RECORDS SHOWN:
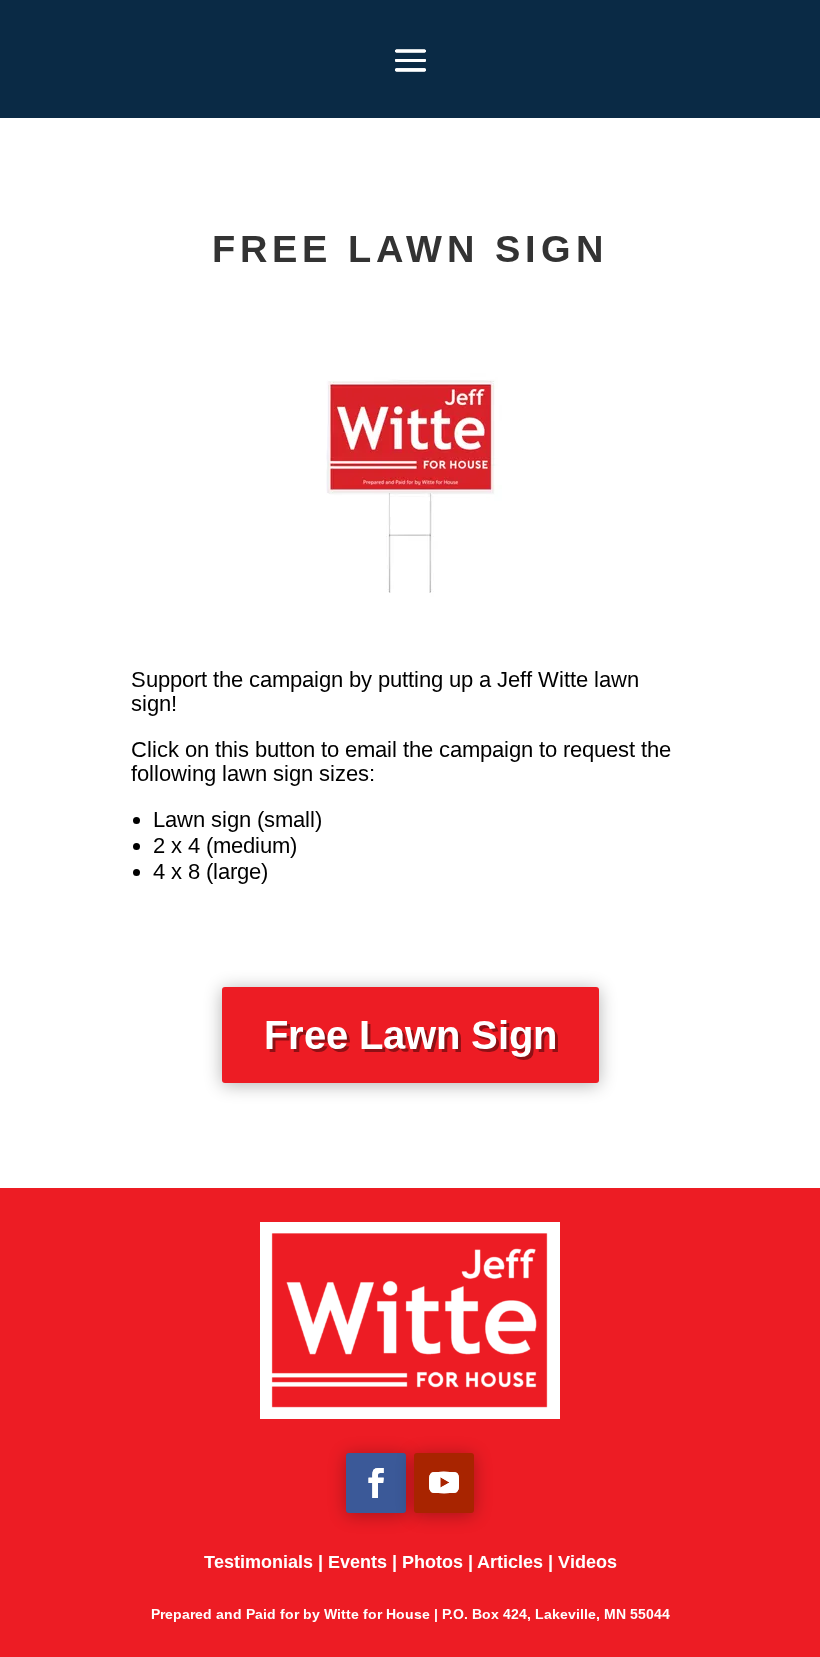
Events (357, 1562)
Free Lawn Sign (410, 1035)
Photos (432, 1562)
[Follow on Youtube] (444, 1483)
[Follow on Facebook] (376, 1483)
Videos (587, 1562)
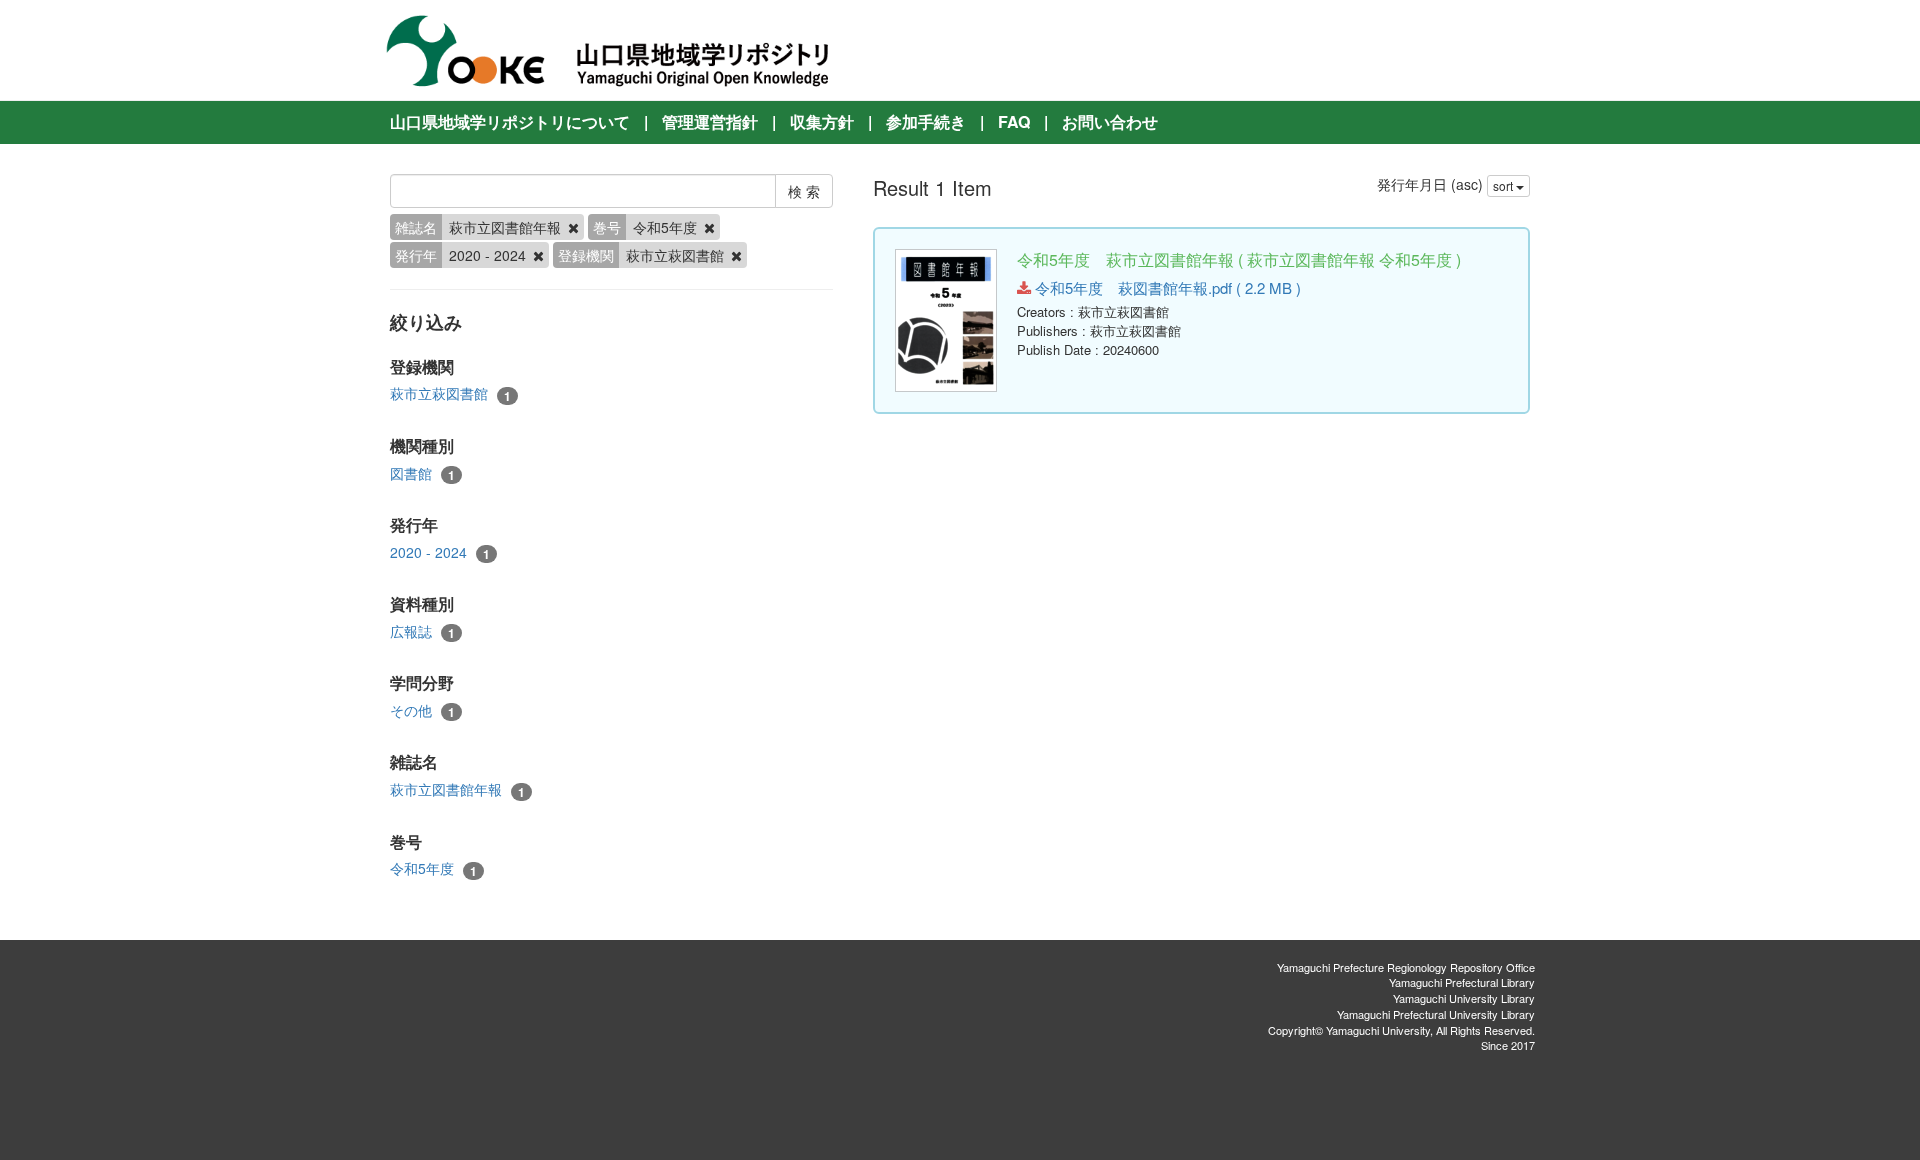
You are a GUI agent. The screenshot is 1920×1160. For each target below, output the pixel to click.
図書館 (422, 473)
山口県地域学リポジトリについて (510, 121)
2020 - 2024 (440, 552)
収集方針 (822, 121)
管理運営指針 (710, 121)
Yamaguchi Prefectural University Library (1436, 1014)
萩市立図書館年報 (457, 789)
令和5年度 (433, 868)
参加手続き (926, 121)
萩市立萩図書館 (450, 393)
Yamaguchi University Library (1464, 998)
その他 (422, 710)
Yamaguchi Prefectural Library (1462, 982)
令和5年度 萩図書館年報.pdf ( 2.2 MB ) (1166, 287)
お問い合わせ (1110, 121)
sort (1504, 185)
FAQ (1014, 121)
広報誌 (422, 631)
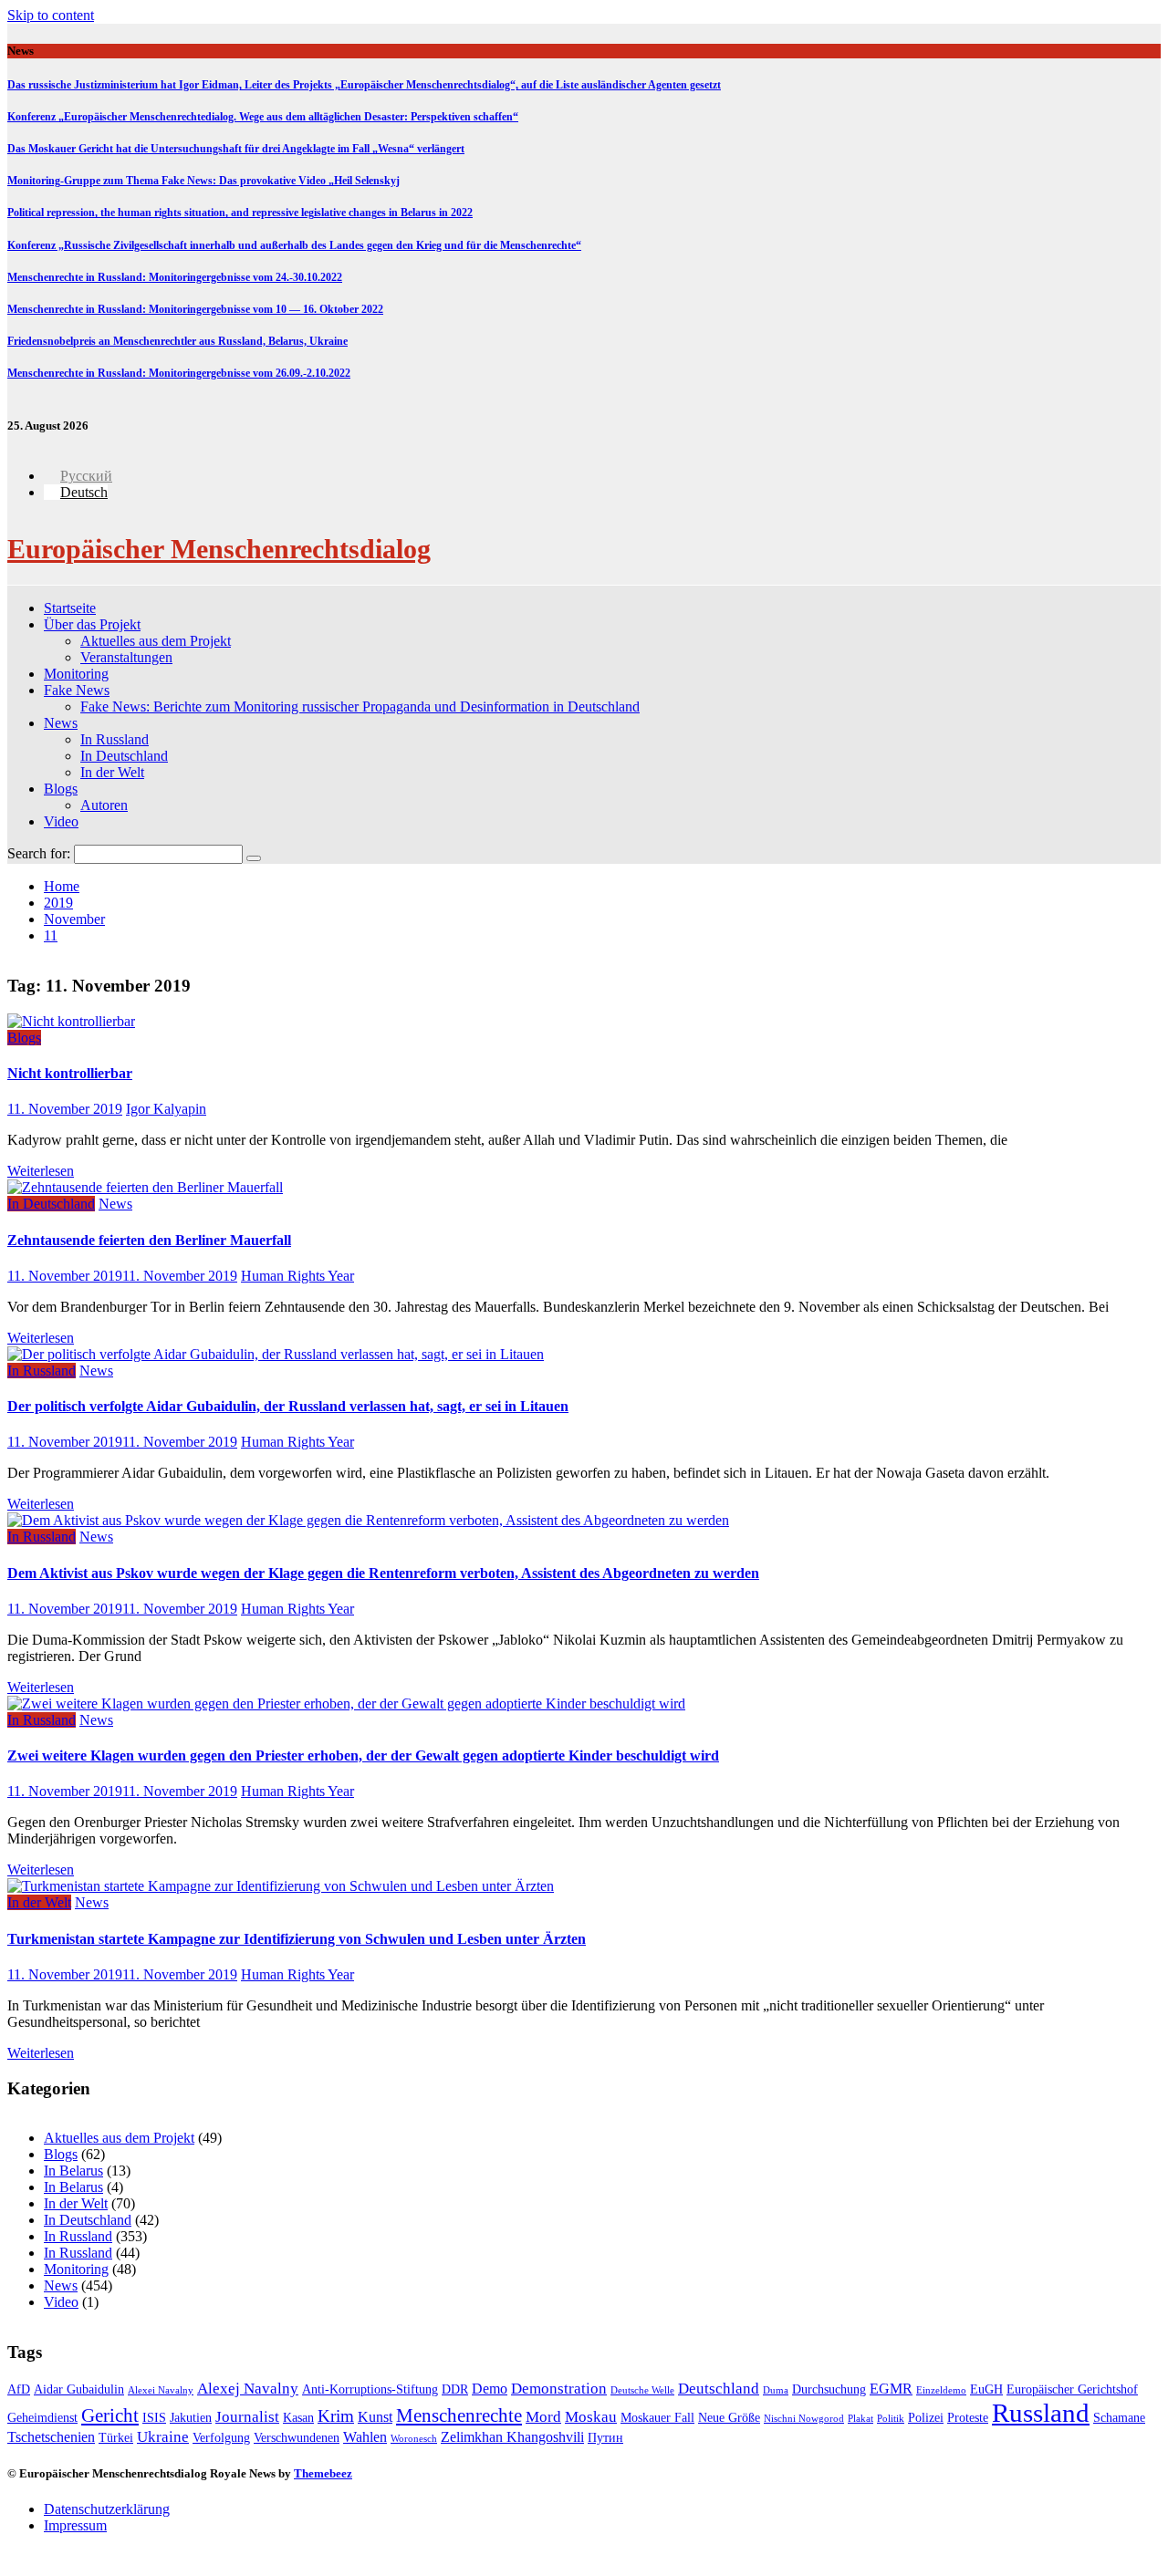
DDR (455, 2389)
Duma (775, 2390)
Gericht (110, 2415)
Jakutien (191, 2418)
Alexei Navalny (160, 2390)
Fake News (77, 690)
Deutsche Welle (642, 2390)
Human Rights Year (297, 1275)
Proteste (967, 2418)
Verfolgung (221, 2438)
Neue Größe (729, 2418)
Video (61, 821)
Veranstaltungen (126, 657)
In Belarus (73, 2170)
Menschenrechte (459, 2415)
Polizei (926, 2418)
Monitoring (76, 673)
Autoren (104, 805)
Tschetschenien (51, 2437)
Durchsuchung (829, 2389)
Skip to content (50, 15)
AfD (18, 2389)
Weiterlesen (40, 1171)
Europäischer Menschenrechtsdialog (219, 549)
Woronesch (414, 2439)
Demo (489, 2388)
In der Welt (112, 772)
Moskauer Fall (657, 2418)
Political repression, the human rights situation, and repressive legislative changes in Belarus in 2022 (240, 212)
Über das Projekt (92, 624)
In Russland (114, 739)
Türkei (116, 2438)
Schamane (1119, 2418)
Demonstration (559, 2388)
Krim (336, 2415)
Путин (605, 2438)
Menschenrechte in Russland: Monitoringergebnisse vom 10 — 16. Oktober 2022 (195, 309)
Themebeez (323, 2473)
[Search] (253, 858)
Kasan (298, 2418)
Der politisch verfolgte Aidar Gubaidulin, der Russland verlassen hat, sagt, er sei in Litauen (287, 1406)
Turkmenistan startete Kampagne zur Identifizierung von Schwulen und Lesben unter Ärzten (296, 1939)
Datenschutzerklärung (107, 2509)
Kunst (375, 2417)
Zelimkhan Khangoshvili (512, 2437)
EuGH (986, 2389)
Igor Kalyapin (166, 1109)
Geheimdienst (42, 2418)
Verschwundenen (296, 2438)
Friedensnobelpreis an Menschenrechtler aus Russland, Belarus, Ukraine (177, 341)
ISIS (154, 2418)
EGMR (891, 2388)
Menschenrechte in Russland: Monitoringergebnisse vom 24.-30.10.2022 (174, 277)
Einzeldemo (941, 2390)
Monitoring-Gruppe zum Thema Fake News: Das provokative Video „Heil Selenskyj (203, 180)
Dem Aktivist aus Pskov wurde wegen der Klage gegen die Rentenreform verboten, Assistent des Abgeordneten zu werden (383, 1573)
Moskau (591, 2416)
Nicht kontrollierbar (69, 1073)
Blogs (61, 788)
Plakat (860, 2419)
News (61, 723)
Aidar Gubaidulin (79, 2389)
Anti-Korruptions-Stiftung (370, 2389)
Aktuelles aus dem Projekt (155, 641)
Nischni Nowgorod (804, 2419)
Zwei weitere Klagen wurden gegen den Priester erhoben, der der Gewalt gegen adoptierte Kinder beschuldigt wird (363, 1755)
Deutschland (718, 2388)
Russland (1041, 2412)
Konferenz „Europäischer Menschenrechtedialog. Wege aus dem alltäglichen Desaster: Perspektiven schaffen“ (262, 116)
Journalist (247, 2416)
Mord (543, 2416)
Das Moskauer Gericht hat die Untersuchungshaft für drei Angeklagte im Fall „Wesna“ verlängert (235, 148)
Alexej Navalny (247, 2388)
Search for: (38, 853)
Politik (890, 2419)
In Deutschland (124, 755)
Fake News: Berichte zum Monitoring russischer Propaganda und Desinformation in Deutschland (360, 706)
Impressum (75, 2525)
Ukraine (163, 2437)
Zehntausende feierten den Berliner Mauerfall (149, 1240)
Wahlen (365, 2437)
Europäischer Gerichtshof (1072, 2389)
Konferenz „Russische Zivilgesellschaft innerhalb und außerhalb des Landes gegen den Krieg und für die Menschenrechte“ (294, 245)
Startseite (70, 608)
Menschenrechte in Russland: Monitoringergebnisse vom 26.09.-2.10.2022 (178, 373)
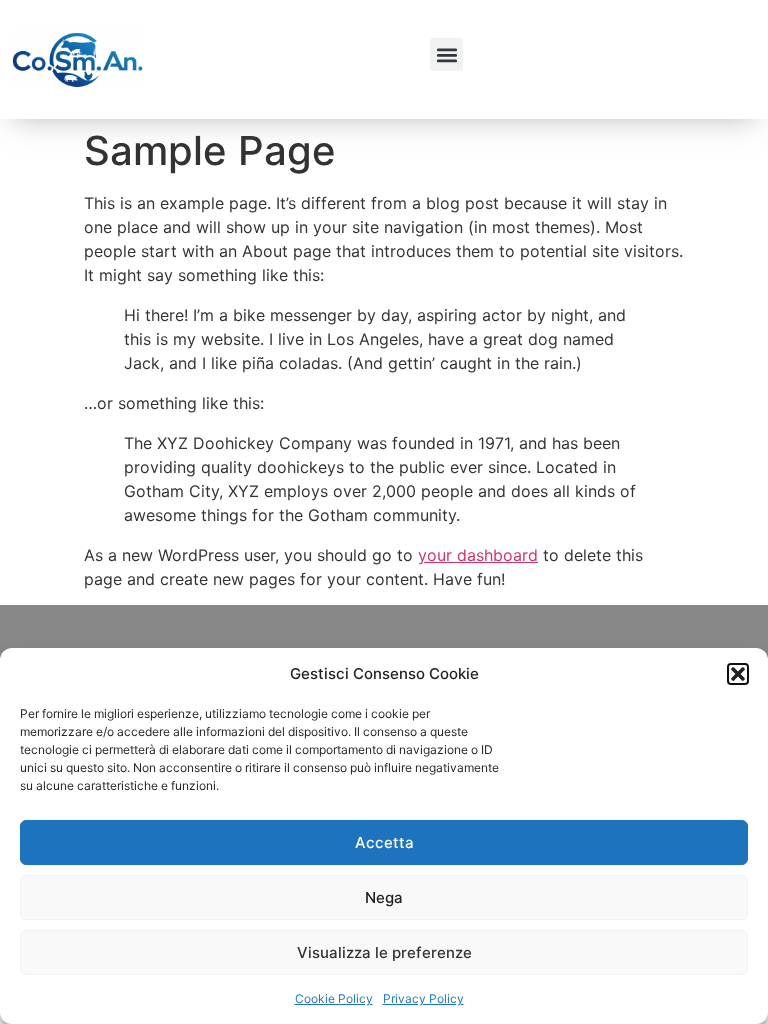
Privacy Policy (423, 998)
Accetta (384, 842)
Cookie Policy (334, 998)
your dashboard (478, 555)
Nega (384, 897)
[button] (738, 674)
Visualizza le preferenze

ASSIGNMENT: Look for the string "Konferenz" in the records, and copy every line where it is found.

FINISHED EXERCISE:
Konferenz „Europäischer Menschenrechtedialog. Wege aus dem alltäglichen Desaster: Perspektiven schaffen“ (262, 116)
Konferenz „Russische Zivilgesellschaft innerhalb und außerhalb des Landes gegen den Krieg und für die Menschenrechte“ (294, 245)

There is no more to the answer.